The imaging result is a spatial map corresponding to the modulus of the retrieved contrast vector χ ˜ normalised to its maximum value in the scenario. Hence, the regions of D where the modulus of χ ˜ are significantly different from zero are representative of the position and geometry of the targets.

2.3. Data Pre-Processing

In relation to the results presented in this paper, the raw data were collected in the time domain, whereas the input data to the inverse scattering approach were given in the frequency domain. In view of this, a pre-processing stage was necessary in order to achieve the appropriate input data such that the inverse scattering approach could be applied. The pre-processing consists of the following operations:
Zero timing: This step consisted of cutting the first part of the signal, up to the flat-like reflection of the air–tree interface. Specifically, the zero time of the radargram was fixed in correspondence of the first peak of the radar signal, which was assumed as coincident with the location of the air–tree interface.
Time-gating: This procedure consisted of selecting the observation time window wherein the useful portion of the signal was expected to occur. Since the time of flight is related to the target depth, the time gating allowed analysis of only the portion of the radargram corresponding to the depth range of interest, which was fixed by the maximum radius of the tree cross-section. Note that the lower boundary of the time-gating window could be selected as larger than the time zero in order to perform a more severe filtering of the first strong reflections coming from the air–tree interface.
Background removal: This operation consisted of replacing every single A-scan of the radargram with the difference between the single A-scan value and the average value of all the A-scans in the radargram. The background removal eliminated all the flat interfaces in the data (including the air–tree interface, only partially removed by the application of the zero timing) and usually allowed provision of a cleaner image of the scene.
Linear gain versus time (depth): Deeper targets scatter a signal lower than shallower targets. In order to compensate this effect, a gain variable versus the depth distance is applied to the raw data.
Fourier transform: The time domain filtered raw data are converted into the frequency domain in order to be processed according to the microwave tomography approach. No window functions have been applied to the time domain pre-processed data before conversion into frequency domain data.

3. Methodology

3.1. Numerical Simulations

Numerical simulations were carried out for three different scenarios: (i) A circular softwood tree trunk (a homogeneous tree trunk without a dielectric discontinuity at the heartwood component); (ii) a circular hardwood tree trunk (where an inner core is present); and (iii) a complex-shaped hardwood tree trunk. The gprMax numerical simulator package was used for this purpose [72]. Measurements data were generated every 1.5 cm clockwise along the surface of the trunk in a 3D FDTD grid. The spatial discretisation step of the problem was fixed at Δ = 2 mm and the time step at Δt = 3.84 ps (Courant limit). Regarding the excitation, a modelled equivalent of the GSSI 1.5 GHz signal, was used [73]. Table 1 shows the dielectric properties of the tree layers used for the numerical simulations, which were derived from the available literature [58].
In regard to the softwood tree scenario, the target is a hollow segment with an approximate circular shape. The simulation layout and the starting point of measurements are shown in Figure 2. In the hardwood tree scenario (Figure 3), it was considered that the section is usually drier than sapwood and provides overall non-homogeneous conditions for the propagation of the EM signal. The target is a hollow segment with an approximate circular shape and half of the dimensions of the previous target. The layout of the simulation and the starting point of the measurements relevant to the complex-shaped hardwood trunk scenario are shown in Figure 4.
It worth mentioning that the numerical models of the trees above described are characterised by a spatially varying dielectric constant (see Table 1) to account for the layered structure of a tree section. Differently, for the purpose of the inversion process, the dielectric permittivity is assumed as spatially constant in the trunk section and its value is estimated considering the two-way travel time of the reflection from the opposite side of the trunk.

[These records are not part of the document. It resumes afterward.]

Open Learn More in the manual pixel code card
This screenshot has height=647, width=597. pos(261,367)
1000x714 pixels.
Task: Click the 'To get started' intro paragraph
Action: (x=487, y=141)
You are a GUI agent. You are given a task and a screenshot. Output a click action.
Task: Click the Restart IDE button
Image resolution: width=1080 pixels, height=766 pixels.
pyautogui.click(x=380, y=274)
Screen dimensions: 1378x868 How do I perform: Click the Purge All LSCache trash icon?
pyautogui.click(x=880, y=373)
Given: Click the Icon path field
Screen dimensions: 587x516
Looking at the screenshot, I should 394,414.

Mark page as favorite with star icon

3.2. Real Data Acquisitions

The real data presented in this work were collected from a dead oak tree at The Faringdon Centre—Non-Destructive Testing Centre, University of West London (UWL), UK. Three holes were drilled and subsequently filled with sawdust mixed with water. This operation was carried out to simulate rotting spots within the trunk cross-section. The 2 GHz Aladdin hand-held antenna system, manufactured by IDS GeoRadar (Part of Hexagon), was used for testing purposes. Measurements were collected every 1 cm counter-clockwise using the measuring wheel adapted to the antenna with a time-step Δt = 7.8125 ps along the trace. Figure 5 shows a picture of the investigated tree trunk. It is important to mention that the acquisition time required for a single 2D scan encircling the trunk (i.e., neglecting the time required for setting up the radar and the actual scanning line(s) along the trunk circumference) was approximately 30 s.

4. Results and Discussion

4.1. Numerical Simulations

4.1.1. Circular Softwood Tree

The raw data were pre-processed by setting the zero-time of the radar at 1 ns. Time-gating was applied up to 2 ns and was followed by a background removal operation. Figure 6 shows a comparison between raw (Figure 6a) and pre-processed (Figure 6b) data. The presence of the anomaly is identified in the processed data output as a hyperbolic feature located in the right part of the radargram, at a two-way travel time value of about 7 ns.
The microwave tomographic approach was applied on gated data by considering a working frequency band of 800–1800 MHz sampled with 21 frequencies spaced by 50 MHz. The relative dielectric permittivity of the trunk was assumed equal to 17. Note that such a value of permittivity can be regarded as equivalent to the permittivity of a real trunk in a relatively dry environment known to be an inhomogeneous medium consisting of several layers with different electromagnetic properties. The investigation domain was discretised into square pixels with 2.5mm side. The choice of the TSVD is performed by the analysis of the curve of singular values. This was realised by neglecting the singular values below the knee of the curve, where the exponential decay takes place. Therefore, it was decided to truncate the singular values at a threshold of –25 dB with respect to the maximum singular value.
As shown in Figure 7, a number of internal reflections are observed in correspondence of the real target location whereas stronger reflections are present near the surface of the trunk. In order to assess the potentiality of the method in reconstructing the circle-like anomaly only, a more severe time-gating up to 6 ns was applied. The reconstruction results displayed in Figure 8 demonstrate the capability of the tomographic approach for this purpose; in fact, the method is able to locate the defect with good accuracy and in a robust way.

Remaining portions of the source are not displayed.